▸ **Provided data**:

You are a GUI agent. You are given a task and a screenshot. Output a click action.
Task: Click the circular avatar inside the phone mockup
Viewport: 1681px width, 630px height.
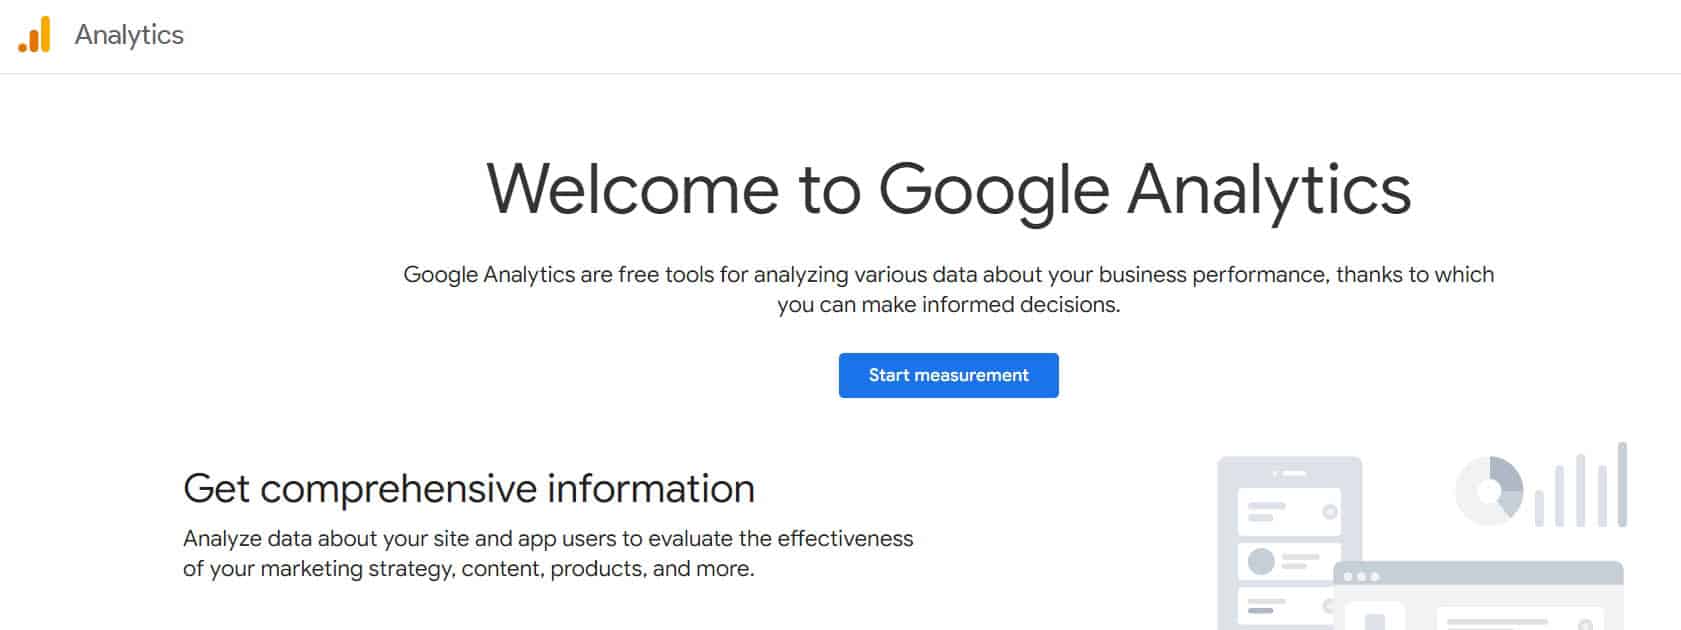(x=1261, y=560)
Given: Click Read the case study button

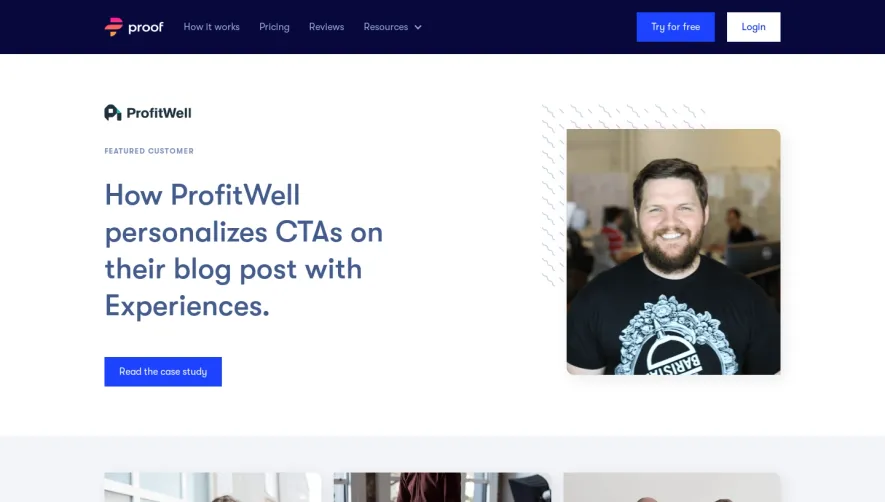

...

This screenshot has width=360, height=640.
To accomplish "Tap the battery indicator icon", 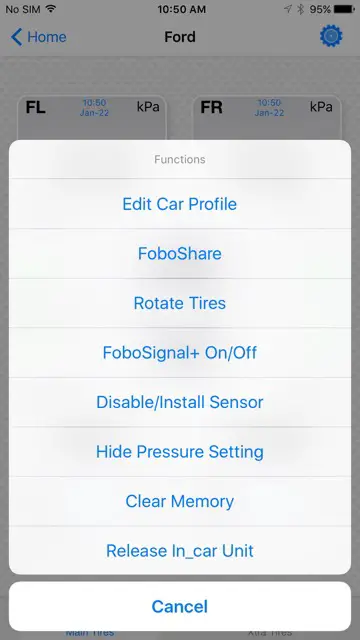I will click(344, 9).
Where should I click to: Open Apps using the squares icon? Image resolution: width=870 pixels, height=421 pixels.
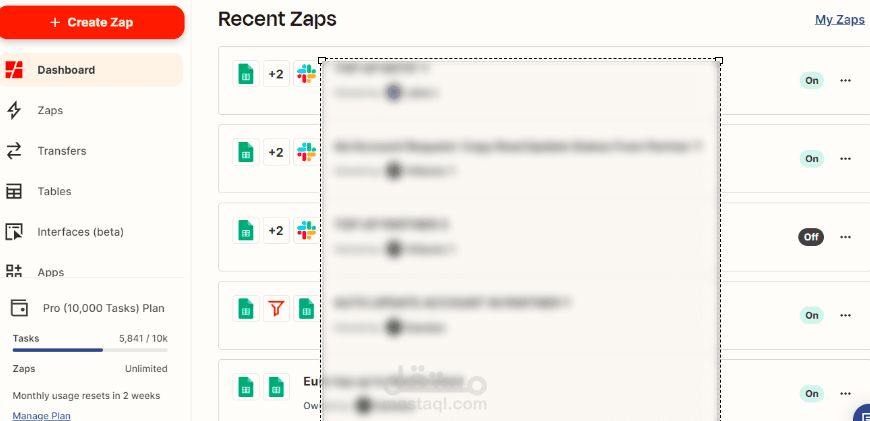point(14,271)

▸ **Work instructions**: Nothing but the lines above from the line with "Task: Click the" up to and including the line with "Given: Click Read the case study button" should be returned, exactly as written and without pictures.

▸ **Solution below**:
Task: Click the circular avatar inside the phone mockup
Viewport: 1681px width, 630px height.
(x=1261, y=560)
Given: Click Read the case study button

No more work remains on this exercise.